La crise sanitaire est venue brutalement frapper l’industrie qui a été mise à l’arrêt environ trois mois dans les différents pays producteurs, d’est en ouest, de Chine en février à l’Amérique, Etats-Unis, Mexique, Brésil, en avril.  En Europe, ce sont 2,5 millions de véhicules qui ont été perdus en quatre mois, et les ventes d’avril 2020 ont été inférieures de 76% à celles d’avril 2019. Ce sont des millions d’emplois en jeu. En Europe, 13,8 millions de personnes sont employées dans la filière automobile, soit 6,1% des emplois totaux et 11,4% des emplois manufacturiers.

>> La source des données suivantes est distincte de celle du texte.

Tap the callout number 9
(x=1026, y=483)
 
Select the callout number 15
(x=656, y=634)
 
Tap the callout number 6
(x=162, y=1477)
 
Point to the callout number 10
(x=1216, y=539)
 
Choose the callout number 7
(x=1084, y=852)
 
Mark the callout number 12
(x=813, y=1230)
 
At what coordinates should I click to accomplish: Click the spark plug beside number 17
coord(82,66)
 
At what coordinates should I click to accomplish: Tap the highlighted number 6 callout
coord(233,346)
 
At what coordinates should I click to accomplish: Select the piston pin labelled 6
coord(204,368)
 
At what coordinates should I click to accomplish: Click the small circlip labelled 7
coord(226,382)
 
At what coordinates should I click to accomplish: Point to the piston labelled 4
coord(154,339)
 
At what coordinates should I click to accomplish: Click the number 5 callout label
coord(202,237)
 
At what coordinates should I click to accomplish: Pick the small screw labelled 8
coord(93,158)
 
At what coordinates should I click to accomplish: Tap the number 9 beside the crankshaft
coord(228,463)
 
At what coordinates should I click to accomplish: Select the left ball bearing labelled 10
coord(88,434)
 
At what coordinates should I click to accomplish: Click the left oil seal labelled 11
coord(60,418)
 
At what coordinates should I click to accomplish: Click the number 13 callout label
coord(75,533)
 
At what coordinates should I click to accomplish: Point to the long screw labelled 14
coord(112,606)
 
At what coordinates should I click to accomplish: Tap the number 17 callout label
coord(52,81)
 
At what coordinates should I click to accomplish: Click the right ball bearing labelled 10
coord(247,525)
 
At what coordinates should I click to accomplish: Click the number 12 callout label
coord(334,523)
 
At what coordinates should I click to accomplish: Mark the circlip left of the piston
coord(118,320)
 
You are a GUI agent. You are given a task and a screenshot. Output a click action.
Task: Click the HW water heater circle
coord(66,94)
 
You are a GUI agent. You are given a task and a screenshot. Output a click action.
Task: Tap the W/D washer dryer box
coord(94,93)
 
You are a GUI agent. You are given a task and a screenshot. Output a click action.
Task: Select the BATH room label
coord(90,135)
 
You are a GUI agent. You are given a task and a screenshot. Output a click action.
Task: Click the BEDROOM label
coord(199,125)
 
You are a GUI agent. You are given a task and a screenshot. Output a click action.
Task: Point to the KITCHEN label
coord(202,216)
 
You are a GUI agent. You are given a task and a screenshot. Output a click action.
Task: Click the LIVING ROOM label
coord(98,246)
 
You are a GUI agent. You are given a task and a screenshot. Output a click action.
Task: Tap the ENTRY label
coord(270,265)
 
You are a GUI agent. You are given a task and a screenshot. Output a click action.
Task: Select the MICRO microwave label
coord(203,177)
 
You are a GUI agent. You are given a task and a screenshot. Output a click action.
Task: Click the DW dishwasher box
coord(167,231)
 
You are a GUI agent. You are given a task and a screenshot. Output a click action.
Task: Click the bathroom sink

Or, cette crise vient se surajouter à un environnement déjà complexe. Tous les facteurs qui ont contribués à l’ascension historique de cette industrie depuis 130 ans sont remis en cause : automobile vécue comme un vecteur de liberté, motorisation thermique efficace et peu coûteuse, grandes entreprises dominantes et cartellisées, modèle économique d’accès à la pleine propriété de véhicules régulièrement renouvelés à travers des réseaux propriétaires sous contrôle. Ce système cohérent s’est montré résilient pendant des décennies, surmontant toutes les crises par une nouvelle augmentation des volumes.  Mais, on commence à penser que le « car peak » a été atteint et que le marché pourrait ne jamais dépasser 100 millions de véhicules particuliers. L’issue à la crise peut difficilement se trouver aujourd’hui dans les volumes de production. Face à cette remise en cause générale, l’industrie a manifesté sa colère contre les réglementations, et a commencé, contrainte et forcée, à explorer de nouvelles solutions pour pérenniser son existence à travers l’électrification. Mais, pour l’heure, elle se retourne vers les États pour subvenir à ses besoins immédiats de trésorerie. 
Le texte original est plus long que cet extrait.